_Instructions to follow:_
Starting with the first line and ending with the line that holds "Open dataset info", repeat the material exactly.

# # # # # # #

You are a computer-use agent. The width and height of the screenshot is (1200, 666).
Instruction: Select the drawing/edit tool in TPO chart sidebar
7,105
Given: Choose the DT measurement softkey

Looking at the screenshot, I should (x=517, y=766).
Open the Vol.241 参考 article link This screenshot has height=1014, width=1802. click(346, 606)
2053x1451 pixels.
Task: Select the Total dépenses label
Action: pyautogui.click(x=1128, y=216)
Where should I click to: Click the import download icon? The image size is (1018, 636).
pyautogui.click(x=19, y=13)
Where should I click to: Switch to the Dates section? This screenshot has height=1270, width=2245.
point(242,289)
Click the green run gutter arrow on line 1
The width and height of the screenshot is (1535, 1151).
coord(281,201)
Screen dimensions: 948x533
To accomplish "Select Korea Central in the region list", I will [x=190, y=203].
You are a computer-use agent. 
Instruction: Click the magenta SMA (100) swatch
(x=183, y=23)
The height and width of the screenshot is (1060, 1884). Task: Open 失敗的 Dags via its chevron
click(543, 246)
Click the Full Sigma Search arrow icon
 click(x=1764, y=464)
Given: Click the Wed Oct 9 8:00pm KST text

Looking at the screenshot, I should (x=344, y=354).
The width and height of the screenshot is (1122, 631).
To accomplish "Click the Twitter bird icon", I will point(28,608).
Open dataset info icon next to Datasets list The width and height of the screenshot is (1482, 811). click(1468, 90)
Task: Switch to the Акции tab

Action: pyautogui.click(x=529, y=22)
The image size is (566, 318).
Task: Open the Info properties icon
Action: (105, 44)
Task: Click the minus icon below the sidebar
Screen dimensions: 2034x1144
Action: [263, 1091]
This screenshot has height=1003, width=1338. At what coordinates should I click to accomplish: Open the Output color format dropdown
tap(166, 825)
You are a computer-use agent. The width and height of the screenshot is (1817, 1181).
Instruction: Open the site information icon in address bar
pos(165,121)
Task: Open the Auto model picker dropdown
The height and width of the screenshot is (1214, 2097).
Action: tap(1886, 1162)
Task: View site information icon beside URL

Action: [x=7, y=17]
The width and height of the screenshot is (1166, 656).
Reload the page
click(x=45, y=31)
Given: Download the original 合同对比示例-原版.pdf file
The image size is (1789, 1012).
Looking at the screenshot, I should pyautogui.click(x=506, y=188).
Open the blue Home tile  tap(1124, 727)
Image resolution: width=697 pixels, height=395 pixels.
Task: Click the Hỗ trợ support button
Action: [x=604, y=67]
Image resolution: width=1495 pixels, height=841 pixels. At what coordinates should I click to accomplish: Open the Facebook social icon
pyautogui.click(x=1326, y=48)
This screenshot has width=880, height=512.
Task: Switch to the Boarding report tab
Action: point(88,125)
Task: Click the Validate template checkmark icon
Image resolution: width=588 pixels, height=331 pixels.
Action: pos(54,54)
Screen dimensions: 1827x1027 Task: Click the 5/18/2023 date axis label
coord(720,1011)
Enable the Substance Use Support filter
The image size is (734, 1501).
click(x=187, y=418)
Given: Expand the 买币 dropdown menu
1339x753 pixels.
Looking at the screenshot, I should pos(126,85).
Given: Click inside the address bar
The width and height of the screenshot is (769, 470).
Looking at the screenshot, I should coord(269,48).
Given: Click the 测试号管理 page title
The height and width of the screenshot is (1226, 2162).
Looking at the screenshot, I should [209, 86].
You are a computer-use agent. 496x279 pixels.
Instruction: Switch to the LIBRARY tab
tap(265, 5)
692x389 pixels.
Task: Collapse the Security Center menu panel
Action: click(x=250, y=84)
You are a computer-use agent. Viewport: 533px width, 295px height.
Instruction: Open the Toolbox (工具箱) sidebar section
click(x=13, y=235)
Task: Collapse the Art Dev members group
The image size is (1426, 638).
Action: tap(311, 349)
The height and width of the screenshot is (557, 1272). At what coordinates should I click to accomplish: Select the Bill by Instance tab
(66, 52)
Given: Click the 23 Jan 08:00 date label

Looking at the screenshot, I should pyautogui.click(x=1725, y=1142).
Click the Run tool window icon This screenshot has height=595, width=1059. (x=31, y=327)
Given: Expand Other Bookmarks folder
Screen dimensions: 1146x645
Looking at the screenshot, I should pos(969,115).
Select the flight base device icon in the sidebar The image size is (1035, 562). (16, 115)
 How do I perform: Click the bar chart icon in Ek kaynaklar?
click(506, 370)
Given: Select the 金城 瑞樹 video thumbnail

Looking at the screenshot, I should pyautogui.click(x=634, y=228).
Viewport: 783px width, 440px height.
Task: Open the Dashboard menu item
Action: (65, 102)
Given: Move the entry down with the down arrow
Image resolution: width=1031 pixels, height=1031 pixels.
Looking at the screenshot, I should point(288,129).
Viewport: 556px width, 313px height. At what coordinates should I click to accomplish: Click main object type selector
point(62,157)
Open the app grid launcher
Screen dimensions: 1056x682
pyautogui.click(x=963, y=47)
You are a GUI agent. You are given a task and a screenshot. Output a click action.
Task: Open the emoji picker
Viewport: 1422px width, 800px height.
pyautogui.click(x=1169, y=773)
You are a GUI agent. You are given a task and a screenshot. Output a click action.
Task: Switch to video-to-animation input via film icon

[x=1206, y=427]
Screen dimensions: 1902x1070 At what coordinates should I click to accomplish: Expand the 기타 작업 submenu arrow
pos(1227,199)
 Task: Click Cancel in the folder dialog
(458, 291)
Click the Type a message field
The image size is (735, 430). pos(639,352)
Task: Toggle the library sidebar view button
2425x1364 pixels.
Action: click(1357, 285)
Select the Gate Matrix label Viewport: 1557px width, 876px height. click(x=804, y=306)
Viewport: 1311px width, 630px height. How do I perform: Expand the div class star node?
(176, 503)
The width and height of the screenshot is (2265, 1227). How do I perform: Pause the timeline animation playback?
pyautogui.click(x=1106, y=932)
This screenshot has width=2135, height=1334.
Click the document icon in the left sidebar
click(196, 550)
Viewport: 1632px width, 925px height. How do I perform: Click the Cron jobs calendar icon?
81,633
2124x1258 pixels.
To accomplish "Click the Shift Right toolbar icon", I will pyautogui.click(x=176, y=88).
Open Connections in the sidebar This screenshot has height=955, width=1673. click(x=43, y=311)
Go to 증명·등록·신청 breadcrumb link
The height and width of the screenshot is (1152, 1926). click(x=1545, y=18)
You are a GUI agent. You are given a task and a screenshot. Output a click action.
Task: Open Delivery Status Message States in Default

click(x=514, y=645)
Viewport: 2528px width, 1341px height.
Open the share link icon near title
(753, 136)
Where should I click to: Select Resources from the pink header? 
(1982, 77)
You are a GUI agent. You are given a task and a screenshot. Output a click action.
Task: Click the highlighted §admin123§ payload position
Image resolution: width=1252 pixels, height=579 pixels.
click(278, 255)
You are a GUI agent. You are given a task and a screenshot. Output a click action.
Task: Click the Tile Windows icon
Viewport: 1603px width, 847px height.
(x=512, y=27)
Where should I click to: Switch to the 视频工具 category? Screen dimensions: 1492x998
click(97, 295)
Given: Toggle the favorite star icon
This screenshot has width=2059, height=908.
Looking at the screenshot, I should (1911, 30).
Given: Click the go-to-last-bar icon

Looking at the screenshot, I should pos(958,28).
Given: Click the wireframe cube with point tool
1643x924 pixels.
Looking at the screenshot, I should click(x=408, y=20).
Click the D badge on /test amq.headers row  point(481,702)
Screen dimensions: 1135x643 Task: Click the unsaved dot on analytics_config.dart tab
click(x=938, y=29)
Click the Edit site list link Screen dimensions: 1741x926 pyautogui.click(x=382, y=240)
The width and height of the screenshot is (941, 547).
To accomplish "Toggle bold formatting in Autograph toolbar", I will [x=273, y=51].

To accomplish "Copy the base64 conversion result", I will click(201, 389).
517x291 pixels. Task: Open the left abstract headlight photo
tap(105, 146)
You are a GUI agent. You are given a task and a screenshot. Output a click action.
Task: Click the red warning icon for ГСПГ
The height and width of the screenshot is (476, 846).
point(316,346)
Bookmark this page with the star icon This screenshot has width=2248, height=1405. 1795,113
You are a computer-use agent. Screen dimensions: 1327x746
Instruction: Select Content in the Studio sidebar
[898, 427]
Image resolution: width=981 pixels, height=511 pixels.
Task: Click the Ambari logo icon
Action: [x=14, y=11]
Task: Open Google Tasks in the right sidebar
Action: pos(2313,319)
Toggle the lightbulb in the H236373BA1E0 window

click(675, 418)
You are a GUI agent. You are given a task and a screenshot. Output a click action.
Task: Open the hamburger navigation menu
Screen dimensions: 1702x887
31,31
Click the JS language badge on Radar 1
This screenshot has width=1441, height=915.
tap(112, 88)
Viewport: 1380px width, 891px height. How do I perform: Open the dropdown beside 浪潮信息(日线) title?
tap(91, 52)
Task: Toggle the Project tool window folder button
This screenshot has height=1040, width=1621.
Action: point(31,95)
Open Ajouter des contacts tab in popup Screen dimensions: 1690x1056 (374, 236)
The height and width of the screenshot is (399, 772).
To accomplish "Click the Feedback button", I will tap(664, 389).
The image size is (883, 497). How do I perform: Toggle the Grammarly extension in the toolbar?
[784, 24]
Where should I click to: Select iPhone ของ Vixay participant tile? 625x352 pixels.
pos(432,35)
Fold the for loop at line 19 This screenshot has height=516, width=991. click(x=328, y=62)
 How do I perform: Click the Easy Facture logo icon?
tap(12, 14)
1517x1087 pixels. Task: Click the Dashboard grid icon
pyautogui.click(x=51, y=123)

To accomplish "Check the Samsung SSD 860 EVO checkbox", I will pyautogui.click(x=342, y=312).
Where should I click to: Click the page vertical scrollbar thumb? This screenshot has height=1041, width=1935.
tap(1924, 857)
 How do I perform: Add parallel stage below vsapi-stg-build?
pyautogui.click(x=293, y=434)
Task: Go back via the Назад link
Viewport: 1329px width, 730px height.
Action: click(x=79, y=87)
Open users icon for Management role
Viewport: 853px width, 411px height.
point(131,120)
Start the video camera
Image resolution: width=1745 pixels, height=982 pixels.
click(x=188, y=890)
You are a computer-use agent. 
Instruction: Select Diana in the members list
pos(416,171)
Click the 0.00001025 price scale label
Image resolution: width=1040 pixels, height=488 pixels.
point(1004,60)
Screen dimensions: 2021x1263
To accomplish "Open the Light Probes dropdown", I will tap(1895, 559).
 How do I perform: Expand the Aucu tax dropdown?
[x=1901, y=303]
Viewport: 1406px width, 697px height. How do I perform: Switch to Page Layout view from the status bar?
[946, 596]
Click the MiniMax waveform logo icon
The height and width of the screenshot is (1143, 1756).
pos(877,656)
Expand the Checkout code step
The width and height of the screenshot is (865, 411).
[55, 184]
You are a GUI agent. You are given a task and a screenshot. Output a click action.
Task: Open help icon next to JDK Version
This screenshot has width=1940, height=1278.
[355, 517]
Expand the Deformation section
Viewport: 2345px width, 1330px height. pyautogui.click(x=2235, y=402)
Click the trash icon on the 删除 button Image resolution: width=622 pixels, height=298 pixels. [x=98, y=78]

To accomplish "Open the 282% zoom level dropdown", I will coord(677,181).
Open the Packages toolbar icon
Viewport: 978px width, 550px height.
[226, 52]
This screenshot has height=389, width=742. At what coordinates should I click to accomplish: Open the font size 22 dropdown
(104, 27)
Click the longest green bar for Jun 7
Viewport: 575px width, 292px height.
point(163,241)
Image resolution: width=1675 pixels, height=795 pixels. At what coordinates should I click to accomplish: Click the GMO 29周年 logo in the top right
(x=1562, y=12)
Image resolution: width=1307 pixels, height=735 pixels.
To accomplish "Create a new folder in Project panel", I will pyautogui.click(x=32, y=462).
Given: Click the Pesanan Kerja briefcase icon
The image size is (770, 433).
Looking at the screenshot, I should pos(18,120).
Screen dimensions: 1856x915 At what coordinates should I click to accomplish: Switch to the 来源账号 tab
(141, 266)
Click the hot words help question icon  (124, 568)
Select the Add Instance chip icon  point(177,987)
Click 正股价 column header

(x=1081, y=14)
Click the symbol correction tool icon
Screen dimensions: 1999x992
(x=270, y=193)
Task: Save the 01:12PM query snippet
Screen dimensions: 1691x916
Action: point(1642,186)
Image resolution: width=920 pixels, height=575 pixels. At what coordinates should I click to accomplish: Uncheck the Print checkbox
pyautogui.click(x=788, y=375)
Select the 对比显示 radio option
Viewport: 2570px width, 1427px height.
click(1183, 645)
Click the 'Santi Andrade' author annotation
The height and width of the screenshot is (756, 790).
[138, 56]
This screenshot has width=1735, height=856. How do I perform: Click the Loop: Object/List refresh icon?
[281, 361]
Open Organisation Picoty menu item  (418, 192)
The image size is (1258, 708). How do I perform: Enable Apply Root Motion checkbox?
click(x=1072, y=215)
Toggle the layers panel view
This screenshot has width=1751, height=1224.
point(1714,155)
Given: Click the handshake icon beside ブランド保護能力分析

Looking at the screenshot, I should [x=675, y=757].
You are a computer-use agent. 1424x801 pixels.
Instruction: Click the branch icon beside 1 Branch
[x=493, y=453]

# # # # # # #

_Written answer:_
You are a computer-use agent. The width and height of the screenshot is (1200, 666).
Instruction: Select the drawing/edit tool in TPO chart sidebar
7,105
Given: Choose the DT measurement softkey

Looking at the screenshot, I should (x=517, y=766).
Open the Vol.241 参考 article link This screenshot has height=1014, width=1802. click(346, 606)
2053x1451 pixels.
Task: Select the Total dépenses label
Action: pyautogui.click(x=1128, y=216)
Where should I click to: Click the import download icon? The image size is (1018, 636).
pyautogui.click(x=19, y=13)
Where should I click to: Switch to the Dates section? This screenshot has height=1270, width=2245.
point(242,289)
Click the green run gutter arrow on line 1
The width and height of the screenshot is (1535, 1151).
coord(281,201)
Screen dimensions: 948x533
To accomplish "Select Korea Central in the region list", I will [x=190, y=203].
You are a computer-use agent. 
Instruction: Click the magenta SMA (100) swatch
(x=183, y=23)
The height and width of the screenshot is (1060, 1884). Task: Open 失敗的 Dags via its chevron
click(543, 246)
Click the Full Sigma Search arrow icon
 click(x=1764, y=464)
Given: Click the Wed Oct 9 8:00pm KST text

Looking at the screenshot, I should (x=344, y=354).
The width and height of the screenshot is (1122, 631).
To accomplish "Click the Twitter bird icon", I will point(28,608).
Open dataset info icon next to Datasets list The width and height of the screenshot is (1482, 811). click(1468, 90)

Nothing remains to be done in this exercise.